-- About this task --
Each line in the entries below that holds the string "label" is to be listed.

-- Given records --
☆ ☆ ☆
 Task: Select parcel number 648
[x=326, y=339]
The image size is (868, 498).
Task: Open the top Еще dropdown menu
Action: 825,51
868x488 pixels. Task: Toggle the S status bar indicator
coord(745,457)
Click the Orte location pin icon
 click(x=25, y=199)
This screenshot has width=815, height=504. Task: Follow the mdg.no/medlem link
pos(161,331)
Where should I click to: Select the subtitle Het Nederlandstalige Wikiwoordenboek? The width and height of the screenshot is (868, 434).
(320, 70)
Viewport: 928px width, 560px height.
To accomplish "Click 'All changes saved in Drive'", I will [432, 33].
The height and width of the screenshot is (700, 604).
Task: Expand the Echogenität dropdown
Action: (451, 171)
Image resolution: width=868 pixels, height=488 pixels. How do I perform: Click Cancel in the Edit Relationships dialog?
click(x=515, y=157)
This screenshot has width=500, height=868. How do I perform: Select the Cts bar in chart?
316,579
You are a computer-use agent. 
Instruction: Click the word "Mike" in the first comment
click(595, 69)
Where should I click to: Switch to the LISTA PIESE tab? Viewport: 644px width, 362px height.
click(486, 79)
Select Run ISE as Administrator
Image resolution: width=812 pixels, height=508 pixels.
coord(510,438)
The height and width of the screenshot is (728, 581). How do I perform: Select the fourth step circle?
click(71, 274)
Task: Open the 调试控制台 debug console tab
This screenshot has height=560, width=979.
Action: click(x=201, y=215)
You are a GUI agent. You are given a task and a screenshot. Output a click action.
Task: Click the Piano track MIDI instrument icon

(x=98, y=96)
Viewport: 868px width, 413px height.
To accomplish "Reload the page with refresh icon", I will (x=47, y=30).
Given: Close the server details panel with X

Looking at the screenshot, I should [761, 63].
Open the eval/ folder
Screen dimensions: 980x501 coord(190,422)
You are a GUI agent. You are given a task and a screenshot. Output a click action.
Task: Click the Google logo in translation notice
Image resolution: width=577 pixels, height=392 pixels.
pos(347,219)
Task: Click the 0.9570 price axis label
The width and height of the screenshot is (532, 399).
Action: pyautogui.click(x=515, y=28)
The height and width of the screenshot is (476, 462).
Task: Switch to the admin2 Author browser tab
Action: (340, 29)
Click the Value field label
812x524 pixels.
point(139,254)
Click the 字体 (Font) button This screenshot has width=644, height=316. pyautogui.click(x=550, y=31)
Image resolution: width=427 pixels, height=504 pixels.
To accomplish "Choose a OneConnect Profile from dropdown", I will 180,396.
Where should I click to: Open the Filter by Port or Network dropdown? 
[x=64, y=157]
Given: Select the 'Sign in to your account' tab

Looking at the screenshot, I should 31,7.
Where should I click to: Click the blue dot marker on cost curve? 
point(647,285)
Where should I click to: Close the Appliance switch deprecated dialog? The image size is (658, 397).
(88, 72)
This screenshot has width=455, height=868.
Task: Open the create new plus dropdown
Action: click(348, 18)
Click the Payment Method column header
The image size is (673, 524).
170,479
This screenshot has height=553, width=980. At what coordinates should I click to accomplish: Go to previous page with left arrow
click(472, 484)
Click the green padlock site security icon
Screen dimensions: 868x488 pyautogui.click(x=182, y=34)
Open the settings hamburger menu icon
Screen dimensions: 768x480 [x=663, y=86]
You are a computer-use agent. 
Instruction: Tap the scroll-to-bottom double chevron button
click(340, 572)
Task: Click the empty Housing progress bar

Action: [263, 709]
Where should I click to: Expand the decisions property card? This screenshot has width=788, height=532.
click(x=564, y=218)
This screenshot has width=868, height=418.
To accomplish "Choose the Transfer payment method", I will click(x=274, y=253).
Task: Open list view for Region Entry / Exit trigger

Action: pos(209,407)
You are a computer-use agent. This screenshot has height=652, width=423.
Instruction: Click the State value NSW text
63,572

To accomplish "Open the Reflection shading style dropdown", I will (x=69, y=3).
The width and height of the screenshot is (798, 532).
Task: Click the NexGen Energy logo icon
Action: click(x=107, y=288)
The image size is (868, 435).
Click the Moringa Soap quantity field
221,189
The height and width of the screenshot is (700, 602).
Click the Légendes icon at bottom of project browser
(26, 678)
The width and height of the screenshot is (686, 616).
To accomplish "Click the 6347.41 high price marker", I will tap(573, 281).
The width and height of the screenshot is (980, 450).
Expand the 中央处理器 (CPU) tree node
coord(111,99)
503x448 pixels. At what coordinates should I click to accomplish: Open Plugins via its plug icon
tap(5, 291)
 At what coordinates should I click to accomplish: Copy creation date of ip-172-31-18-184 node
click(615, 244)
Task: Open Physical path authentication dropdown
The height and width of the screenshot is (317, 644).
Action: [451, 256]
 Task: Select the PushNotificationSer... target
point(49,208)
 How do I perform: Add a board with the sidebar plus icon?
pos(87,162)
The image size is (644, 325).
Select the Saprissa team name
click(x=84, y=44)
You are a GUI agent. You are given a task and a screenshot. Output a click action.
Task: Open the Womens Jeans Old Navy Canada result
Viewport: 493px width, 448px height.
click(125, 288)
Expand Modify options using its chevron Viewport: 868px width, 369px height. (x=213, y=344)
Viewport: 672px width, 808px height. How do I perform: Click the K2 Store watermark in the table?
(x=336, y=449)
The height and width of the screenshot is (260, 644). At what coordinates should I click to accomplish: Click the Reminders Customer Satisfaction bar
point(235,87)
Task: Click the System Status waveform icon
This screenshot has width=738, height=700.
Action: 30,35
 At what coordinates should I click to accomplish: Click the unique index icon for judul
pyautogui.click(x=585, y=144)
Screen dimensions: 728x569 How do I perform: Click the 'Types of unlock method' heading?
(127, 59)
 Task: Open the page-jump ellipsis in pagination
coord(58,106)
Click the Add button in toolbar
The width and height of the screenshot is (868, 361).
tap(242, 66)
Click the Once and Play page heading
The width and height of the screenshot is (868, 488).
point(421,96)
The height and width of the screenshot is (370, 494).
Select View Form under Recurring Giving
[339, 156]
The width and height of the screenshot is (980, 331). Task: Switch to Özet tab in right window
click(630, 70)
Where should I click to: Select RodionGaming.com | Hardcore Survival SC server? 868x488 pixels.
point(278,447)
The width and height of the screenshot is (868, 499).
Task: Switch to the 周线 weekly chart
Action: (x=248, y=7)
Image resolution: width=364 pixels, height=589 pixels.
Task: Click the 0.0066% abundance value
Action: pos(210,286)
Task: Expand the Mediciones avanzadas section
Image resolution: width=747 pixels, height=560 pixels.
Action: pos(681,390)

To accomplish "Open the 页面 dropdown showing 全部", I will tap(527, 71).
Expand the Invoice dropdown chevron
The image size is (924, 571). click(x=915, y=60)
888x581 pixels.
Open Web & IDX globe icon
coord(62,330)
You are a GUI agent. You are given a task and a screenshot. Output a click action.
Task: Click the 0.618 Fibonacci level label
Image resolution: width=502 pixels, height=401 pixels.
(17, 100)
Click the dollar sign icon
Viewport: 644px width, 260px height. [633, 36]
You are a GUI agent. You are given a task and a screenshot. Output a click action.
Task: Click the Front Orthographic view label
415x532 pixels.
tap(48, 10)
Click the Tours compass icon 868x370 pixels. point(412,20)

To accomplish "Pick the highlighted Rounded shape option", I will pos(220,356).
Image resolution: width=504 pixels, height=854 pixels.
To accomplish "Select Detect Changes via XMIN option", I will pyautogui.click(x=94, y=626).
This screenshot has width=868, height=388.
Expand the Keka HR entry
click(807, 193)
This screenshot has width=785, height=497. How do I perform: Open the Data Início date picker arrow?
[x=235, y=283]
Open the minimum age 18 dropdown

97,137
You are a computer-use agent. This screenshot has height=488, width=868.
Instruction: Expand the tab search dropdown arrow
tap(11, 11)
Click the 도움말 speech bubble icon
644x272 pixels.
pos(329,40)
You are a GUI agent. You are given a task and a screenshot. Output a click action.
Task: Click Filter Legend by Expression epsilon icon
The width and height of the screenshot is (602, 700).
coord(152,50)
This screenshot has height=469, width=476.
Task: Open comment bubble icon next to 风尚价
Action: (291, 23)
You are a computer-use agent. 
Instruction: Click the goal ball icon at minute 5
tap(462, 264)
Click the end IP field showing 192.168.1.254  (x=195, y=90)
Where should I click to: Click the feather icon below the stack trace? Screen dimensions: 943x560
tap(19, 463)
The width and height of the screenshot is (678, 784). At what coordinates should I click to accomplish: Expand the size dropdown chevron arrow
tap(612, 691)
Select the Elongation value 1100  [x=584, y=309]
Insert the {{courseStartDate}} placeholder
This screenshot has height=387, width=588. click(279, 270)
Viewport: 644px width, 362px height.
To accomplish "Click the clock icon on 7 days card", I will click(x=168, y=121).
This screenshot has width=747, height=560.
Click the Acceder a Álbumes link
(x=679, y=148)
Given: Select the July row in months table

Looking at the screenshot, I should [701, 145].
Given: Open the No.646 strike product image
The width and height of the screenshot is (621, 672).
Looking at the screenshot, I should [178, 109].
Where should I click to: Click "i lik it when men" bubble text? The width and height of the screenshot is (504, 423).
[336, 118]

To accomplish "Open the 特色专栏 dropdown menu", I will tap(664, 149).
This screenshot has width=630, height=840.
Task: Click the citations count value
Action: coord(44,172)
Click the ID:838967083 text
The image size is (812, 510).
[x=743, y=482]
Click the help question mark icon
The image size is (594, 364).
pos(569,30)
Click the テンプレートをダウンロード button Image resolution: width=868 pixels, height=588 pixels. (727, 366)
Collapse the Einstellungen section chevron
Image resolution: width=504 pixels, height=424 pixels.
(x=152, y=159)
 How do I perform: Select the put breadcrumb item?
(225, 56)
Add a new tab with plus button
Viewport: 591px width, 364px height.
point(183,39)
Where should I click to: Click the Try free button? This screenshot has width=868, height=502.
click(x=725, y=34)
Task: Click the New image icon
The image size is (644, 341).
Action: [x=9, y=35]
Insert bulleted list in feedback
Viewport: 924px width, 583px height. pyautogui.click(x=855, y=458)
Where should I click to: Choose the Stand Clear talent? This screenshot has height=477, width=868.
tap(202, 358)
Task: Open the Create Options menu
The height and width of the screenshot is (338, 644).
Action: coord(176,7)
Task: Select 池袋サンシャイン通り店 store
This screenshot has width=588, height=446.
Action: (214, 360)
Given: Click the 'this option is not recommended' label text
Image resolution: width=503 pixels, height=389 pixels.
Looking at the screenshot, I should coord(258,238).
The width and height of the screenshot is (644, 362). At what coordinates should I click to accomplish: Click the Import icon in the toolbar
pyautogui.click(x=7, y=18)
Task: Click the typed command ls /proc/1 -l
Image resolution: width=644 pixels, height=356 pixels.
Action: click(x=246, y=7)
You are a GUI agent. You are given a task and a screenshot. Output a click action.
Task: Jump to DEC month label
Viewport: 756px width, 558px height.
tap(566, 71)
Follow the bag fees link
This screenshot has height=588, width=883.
☆ ☆ ☆
-- Answer for this exercise --
Task: Click the 0.9570 price axis label
Click the Value field label
Task: Click the 0.618 Fibonacci level label
Task: Click the Front Orthographic view label
Given: Click the 'this option is not recommended' label text
Task: Jump to DEC month label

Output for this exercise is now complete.